A Observa China, fundada em janeiro de 2020 por um grupo de jovens profissionais e estudantes, se auto define como uma "rede para qualificar o debate sobre a China em português".
No próximo sábado (2) terá início o curso Cobrindo a China - Ferramentas para a imprensa brasileira, on-line e gratuito, que prossegue até o dia 9 de dezembro. A atividade é dividida em seis sessões:
Sessão 1 - Caminhos para cobrir questões chinesas no Brasil: diplomacia cultural chinesa e influência da mídia. Com Igor Patrick, correspondente do South China Morning Post em Washington D.C (EUA); Paulo Menechelli, do Observa China; e Giovana Fleck, do Beijing's Global Media Influence (BGMI)
Te podría interesar
Sessão 2 - Investimentos chineses no Brasil. Com Tulio Cariello, do Conselho Empresarial Brasil China (CEBC)
Sessão 3 - BRICS e a nova ordem mundial. Com Karin Vazquez, da Observa China e do Center for China and Globalization (CCG)
Sessão 4 - A China na matriz energética brasileira. Com Laura Urrejola, da Universidade de Brasília (UnB)
══════
### Instruções e requisitos
De acordo com o texto sobre o curso Cobrindo a China, em que mês e ano foi fundada a Observa China? As linhas constituem material independente do texto.

### Dados fornecidos
══════
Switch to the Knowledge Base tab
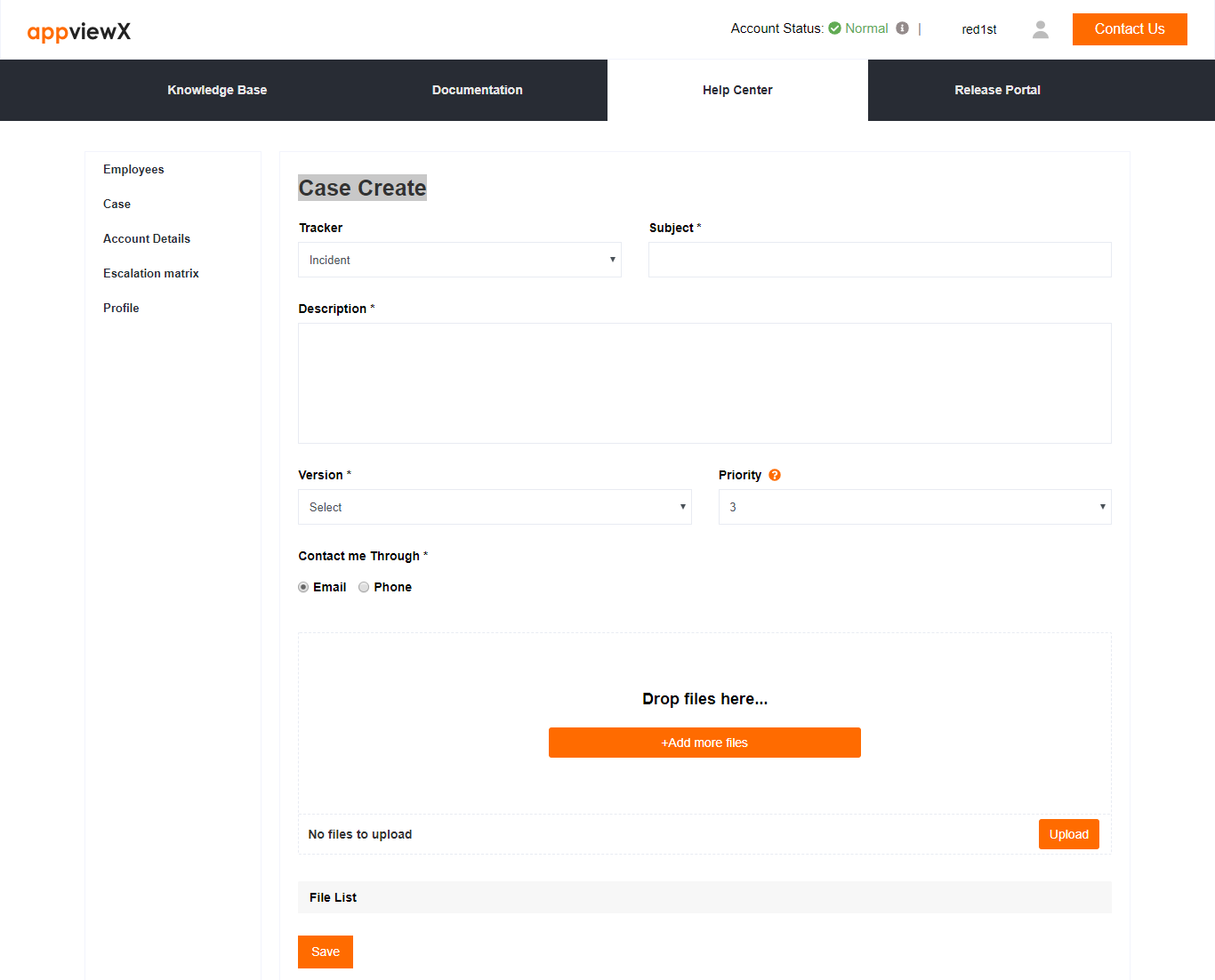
══════
### Resposta completa
Em janeiro de 2020.